[Dataset entries]

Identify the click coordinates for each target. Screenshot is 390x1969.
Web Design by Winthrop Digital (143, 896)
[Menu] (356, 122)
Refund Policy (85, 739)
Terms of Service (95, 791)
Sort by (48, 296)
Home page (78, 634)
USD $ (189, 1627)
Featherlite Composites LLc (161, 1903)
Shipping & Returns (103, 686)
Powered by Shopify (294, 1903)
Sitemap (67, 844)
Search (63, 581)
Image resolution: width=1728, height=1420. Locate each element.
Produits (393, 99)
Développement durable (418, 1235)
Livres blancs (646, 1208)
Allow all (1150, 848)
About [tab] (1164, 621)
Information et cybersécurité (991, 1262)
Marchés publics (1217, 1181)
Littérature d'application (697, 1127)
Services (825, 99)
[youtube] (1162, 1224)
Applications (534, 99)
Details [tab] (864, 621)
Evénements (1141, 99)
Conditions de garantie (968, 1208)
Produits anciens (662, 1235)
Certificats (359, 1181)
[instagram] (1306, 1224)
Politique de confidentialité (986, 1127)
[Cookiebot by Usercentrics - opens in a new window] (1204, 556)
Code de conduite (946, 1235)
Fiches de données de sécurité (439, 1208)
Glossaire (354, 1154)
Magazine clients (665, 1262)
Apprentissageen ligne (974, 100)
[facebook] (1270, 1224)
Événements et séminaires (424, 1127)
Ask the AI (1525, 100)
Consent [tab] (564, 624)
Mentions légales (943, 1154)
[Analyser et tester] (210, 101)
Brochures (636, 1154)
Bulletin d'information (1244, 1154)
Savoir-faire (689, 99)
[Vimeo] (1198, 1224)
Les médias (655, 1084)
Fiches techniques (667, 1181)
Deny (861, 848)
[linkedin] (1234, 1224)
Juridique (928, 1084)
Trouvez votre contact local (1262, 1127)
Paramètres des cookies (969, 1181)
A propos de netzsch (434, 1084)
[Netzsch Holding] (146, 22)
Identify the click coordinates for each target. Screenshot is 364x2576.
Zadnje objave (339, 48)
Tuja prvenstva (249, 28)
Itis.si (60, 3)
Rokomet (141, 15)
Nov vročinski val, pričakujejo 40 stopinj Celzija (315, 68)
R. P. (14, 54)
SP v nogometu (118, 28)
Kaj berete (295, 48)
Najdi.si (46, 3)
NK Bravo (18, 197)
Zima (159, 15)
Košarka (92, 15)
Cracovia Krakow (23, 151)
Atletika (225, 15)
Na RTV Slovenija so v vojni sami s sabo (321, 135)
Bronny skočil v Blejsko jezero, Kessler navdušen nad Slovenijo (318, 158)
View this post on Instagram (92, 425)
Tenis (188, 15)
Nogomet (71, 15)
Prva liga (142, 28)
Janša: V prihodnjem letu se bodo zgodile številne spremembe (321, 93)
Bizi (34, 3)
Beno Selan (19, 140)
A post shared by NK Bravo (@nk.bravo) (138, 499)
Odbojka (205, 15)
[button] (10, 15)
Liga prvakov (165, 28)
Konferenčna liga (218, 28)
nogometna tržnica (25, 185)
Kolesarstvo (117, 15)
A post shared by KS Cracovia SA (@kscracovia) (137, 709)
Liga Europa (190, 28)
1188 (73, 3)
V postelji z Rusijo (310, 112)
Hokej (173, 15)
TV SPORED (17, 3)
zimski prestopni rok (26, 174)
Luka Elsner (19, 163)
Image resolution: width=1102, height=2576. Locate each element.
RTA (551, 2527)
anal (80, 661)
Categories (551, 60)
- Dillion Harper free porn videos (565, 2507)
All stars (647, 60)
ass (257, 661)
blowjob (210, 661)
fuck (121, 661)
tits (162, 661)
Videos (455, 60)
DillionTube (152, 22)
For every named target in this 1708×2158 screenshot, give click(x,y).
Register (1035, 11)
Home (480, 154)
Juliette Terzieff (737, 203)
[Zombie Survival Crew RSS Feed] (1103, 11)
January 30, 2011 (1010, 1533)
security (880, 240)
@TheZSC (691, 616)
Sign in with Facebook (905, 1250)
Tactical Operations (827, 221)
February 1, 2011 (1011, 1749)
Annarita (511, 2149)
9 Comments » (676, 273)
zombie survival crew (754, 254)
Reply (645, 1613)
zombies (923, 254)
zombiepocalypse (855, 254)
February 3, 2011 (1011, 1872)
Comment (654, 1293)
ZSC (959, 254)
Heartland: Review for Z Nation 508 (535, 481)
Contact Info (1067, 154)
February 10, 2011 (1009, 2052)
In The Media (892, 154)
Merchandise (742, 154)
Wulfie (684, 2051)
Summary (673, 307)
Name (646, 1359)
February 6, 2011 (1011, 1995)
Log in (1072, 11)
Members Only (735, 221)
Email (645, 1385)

*What to do*. Beginning at the line above with "Politique de confidentialité (986, 1127)" and finishing at the line with "Prva liga (142, 28)", return each line exactly and return nothing else.

*Output of the task*.
Politique de confidentialité (986, 1127)
[Cookiebot by Usercentrics - opens in a new window] (1204, 556)
Code de conduite (946, 1235)
Fiches de données de sécurité (439, 1208)
Glossaire (354, 1154)
Magazine clients (665, 1262)
Apprentissageen ligne (974, 100)
[facebook] (1270, 1224)
Événements et séminaires (424, 1127)
Ask the AI (1525, 100)
Consent [tab] (564, 624)
Mentions légales (943, 1154)
[Analyser et tester] (210, 101)
Brochures (636, 1154)
Bulletin d'information (1244, 1154)
Savoir-faire (689, 99)
[Vimeo] (1198, 1224)
Les médias (655, 1084)
Fiches techniques (667, 1181)
Deny (861, 848)
[linkedin] (1234, 1224)
Juridique (928, 1084)
Trouvez votre contact local (1262, 1127)
Paramètres des cookies (969, 1181)
A propos de netzsch (434, 1084)
[Netzsch Holding] (146, 22)
Identify the click coordinates for each target. Screenshot is 364x2576.
Zadnje objave (339, 48)
Tuja prvenstva (249, 28)
Itis.si (60, 3)
Rokomet (141, 15)
Nov vročinski val, pričakujejo 40 stopinj Celzija (315, 68)
R. P. (14, 54)
SP v nogometu (118, 28)
Kaj berete (295, 48)
Najdi.si (46, 3)
NK Bravo (18, 197)
Zima (159, 15)
Košarka (92, 15)
Cracovia Krakow (23, 151)
Atletika (225, 15)
Na RTV Slovenija so v vojni sami s sabo (321, 135)
Bronny skočil v Blejsko jezero, Kessler navdušen nad Slovenijo (318, 158)
View this post on Instagram (92, 425)
Tenis (188, 15)
Nogomet (71, 15)
Prva liga (142, 28)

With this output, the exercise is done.